[Opening RECORDS FOR THIS TASK section]
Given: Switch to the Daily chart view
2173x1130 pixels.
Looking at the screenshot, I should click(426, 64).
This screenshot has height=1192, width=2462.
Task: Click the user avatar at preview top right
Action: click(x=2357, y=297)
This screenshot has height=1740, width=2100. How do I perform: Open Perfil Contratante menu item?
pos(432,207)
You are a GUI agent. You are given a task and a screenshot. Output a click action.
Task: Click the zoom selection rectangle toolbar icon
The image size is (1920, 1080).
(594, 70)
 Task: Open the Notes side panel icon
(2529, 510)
[Closing RECORDS FOR THIS TASK section]
REQUIRED WORK: Your task is to retype all of the records exactly.

EXPECTED OUTPUT:
Given: Switch to the Daily chart view
2173x1130 pixels.
Looking at the screenshot, I should click(426, 64).
This screenshot has height=1192, width=2462.
Task: Click the user avatar at preview top right
Action: click(x=2357, y=297)
This screenshot has height=1740, width=2100. How do I perform: Open Perfil Contratante menu item?
pos(432,207)
You are a GUI agent. You are given a task and a screenshot. Output a click action.
Task: Click the zoom selection rectangle toolbar icon
The image size is (1920, 1080).
(594, 70)
 Task: Open the Notes side panel icon
(2529, 510)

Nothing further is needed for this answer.